The report also noted that “the need for global integration in the region has never been so urgent and, in addition to rising costs, this motivates companies to opt for models of Global Business Services (GBS), including shared internal services and outsourcing.”
The growth of the sector has attracted attention from academia as well as industry, with the publication of a book titled Latin Americaʹs emergence in global services: A new driver of structural change in the region?, which highlights the increasing impact of the sector on the region.
The book, published by the Economic Commission for Latin America and the Caribbean (ECLAC), focuses on how several countries in Latin America have entered “the offshore services sector both through the attraction of multinational companies and the internationalization of domestic service suppliers. Both strategies have induced new patterns of structural change in a sector traditionally characterized by large productivity differentials between service industries and between large transnational corporations and small and medium-sized enterprises (SMEs).”
The book goes on to relate that “the offshore services sector has furthermore provided an opportunity for Latin American countries to become more firmly anchored in the knowledge economy and, in turn, to reduce their dependency on extractive industries, particularly in South America.”
According to ECLAC, the size of the ITO industry in Latin America and the Caribbean reached $8 billion in 2010, compared to $5 billion in Eastern Europe, despite having entered the industry almost a decade later. It highlighted the job creation stimulated by the sector in Chile, Costa Rica, the Dominican Republic and Uruguay.

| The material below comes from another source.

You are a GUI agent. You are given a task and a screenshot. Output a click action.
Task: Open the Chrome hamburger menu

Alexandre Colcher, Accenture Operations BPO lead for Latin America, said that they have identified two specific drivers for BPO in Latin America. First, he said, multinational companies in Latin America are being driven to outsource processes, not only for cost cutting, but also as a way to gain local process expertise, to improve quality of service delivery, and to grow their business without requiring large direct outlays.

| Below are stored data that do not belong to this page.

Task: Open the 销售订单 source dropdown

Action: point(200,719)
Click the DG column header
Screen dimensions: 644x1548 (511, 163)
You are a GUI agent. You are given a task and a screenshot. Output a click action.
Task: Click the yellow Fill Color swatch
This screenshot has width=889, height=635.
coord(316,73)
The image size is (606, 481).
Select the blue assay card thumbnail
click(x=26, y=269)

The second driver, according to Colcher, is that of local companies growing in the region and using outsourcing to scale and gain world-class capabilities. “Specialized outsourcing as a competitive advantage will dominate the Latin American landscape. Demand in the entire region remains steady with Brazil leading the way and Chile, Colombia and Mexico growing in its wake,” he said.
Colcher noted that BPO in Mexico has rapidly evolved over the past few years, with leading providers focused on the automation of services, and the greater use of technology to drive business value.
Mexico is not the only country to benefit from the growth in BPO and Latin America’s prime positioning in the sector. Colcher added that BPO in Latin America is very dynamic. “It is a critical offshore location for Spanish and Portuguese speaking countries and has the advantage of being in a similar time zone to the U.S, with market confidence in its Internet and telecommunications infrastructure. We see a mix of local companies growing to be multinationals and using BPO as a way to speed growth,” he said.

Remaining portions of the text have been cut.